Auch von innen hatte man sich viel Mühe gegeben. "Kennste eine, kennste alle" stimmte zwar auch hier, aber man sieht an der Einrichtung, der Gestaltung des Rundweges und den Exponaten doch, ob man sich Mühe gemacht hat oder nicht. Wer also einen laaaangen Anmarsch nicht scheut, dem sei Leeds Castle durchaus empfohlen. (Auf dem Rückweg bemerkte ich übrigens, dass es auch einen kostenpflichtigen Bustransport gibt. Die Busse fahren allerdings nur zu bestimmten Zeiten ab, man muss also Glück haben, gerade "on time" zu sein. Von den Gärten sieht man dann freilich wenig bis nichts.)

Canterbury
Für Canterbury, mein Tagesziel, blieb danach nicht mehr viel Zeit. Einmal die Fußgängerzone 'rauf und 'runter, dann dämmerte es auch schon. Die legendäre Kathedrale musste also bis zum nächsten Morgen warten.
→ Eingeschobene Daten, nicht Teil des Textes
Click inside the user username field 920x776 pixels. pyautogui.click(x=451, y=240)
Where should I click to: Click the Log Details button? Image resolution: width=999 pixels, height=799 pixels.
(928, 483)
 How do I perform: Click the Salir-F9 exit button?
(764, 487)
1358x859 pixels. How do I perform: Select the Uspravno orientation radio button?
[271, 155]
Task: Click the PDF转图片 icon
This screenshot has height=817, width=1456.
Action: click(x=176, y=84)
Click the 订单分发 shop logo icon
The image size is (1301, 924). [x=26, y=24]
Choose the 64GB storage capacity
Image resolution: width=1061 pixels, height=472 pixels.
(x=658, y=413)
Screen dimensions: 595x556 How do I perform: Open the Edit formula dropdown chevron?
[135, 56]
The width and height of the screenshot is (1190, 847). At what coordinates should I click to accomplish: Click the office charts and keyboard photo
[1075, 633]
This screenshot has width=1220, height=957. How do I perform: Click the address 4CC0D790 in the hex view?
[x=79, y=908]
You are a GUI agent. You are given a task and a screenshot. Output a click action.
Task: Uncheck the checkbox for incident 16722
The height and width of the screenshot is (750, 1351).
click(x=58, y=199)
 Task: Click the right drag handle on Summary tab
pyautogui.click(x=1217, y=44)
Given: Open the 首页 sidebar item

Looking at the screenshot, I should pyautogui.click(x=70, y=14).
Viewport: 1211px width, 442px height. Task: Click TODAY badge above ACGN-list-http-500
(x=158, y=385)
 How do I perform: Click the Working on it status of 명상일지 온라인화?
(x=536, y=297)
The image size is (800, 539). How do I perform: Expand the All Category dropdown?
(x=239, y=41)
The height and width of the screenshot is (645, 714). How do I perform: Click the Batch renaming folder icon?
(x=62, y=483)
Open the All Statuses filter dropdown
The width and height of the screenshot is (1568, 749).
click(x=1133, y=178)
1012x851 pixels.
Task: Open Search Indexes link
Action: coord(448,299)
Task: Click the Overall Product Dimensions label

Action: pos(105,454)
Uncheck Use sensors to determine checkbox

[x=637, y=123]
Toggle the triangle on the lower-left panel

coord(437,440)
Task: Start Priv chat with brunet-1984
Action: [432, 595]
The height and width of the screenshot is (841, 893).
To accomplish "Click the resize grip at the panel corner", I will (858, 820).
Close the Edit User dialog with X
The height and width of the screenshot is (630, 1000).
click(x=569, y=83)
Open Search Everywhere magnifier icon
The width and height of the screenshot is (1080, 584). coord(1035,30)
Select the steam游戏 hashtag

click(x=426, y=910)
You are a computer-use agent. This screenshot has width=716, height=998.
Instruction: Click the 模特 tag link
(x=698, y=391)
Canterbury Cathedral ist vor allem eines: Groß. Nein, riesig. Man sollte einmal 'drum herum laufen, um ihre Ausmaße wirklich einschätzen zu können. Kein Wunder, dass man knapp 1.000 Jahre gebraucht hat, um das Ding hochzuziehen. 1070 wurde unter normannischer Herrschaft mit dem Bau begonnen, und erst 1832, unzählige Architekten, Baustile, Brände und andere Unfälle später stand in etwa das, was wir heute sehen. Insofern ist der Titel "älteste christliche Kirche Englands" auch nicht ganz zutreffend; andere werden weit früher fertig gewesen sein.

"Fertig" ist die Kathedrale übrigens immer noch nicht, und fertig wird sie nach meinem Eindruck auch nie werden, denn so ein Bauwerk bedarf ständiger Unterhaltungsmaßnahmen. Gebaut und gebuddelt wird also ständig an mehr als einer Ecke.

Von innen zeigt sich die Kathedrale extrem schlicht. Sie beeindruckt vor allem wieder durch ihre Größe, besonders durch ihre Höhe, denn da sie recht verwinkelt ist (doppelte Querschiffe), fällt ihre Länge gar nicht so sehr auf. In jedem Fall sollte man sich nach dem Eintreten einmal umdrehen, denn die mit Abstand schönsten Glasfenster befinden sich hinter dem Besucher. Unbedingt nachlesen sollte man die Geschichte von Thomas Becket, Erzbischof von Canterbury, der 1170 im Auftrag Heinrichs II. im Altarraum ermordet wurde. Weite Teile der Kathedrale sind der Erinnerung an diese schändliche Tat gewidmet.